Return, word for word, every line starting at the line with "[検索] (979, 11)" and ending at the final line of the entries; skip the pictures.

Stored records:
########
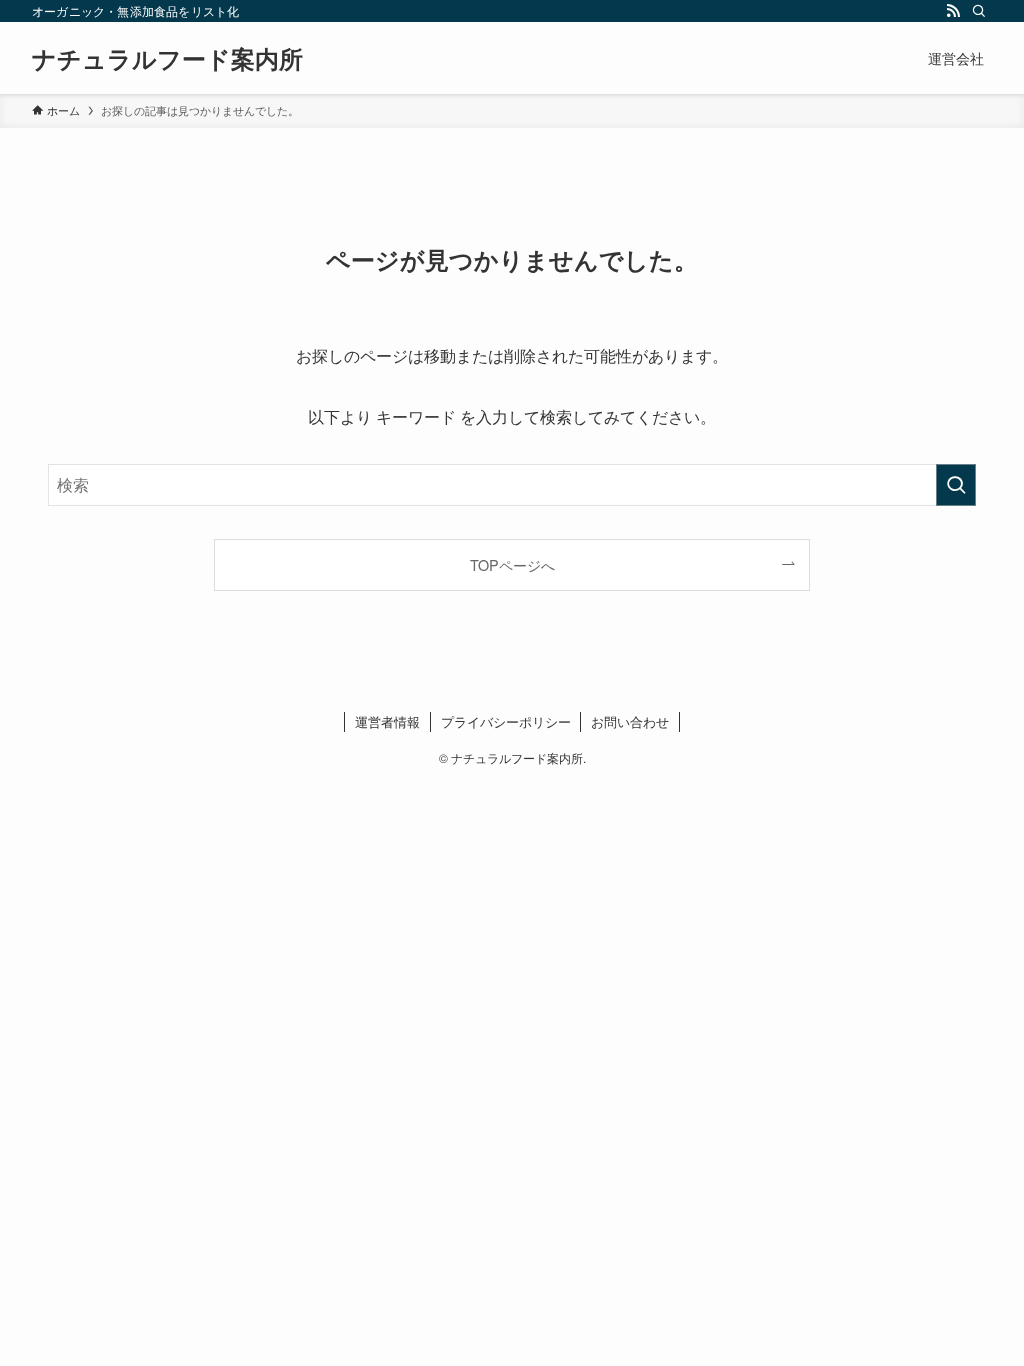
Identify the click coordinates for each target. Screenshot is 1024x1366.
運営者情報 (387, 721)
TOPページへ (512, 564)
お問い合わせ (630, 721)
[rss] (953, 11)
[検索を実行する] (956, 485)
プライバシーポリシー (506, 721)
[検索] (979, 11)
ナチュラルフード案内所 (167, 58)
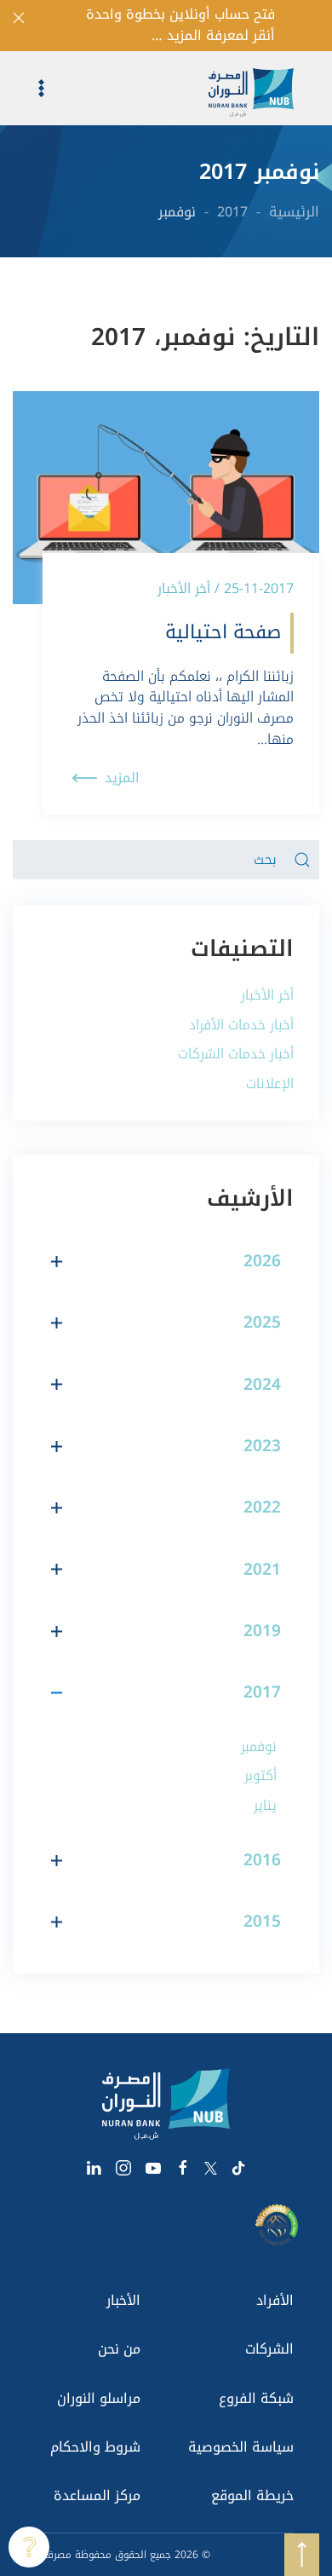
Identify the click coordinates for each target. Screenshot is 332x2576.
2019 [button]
########
Solution to this task:
[検索] (979, 11)
ナチュラルフード案内所 (167, 58)
Identify the click coordinates for each target. Screenshot is 332x2576.
2019 [button]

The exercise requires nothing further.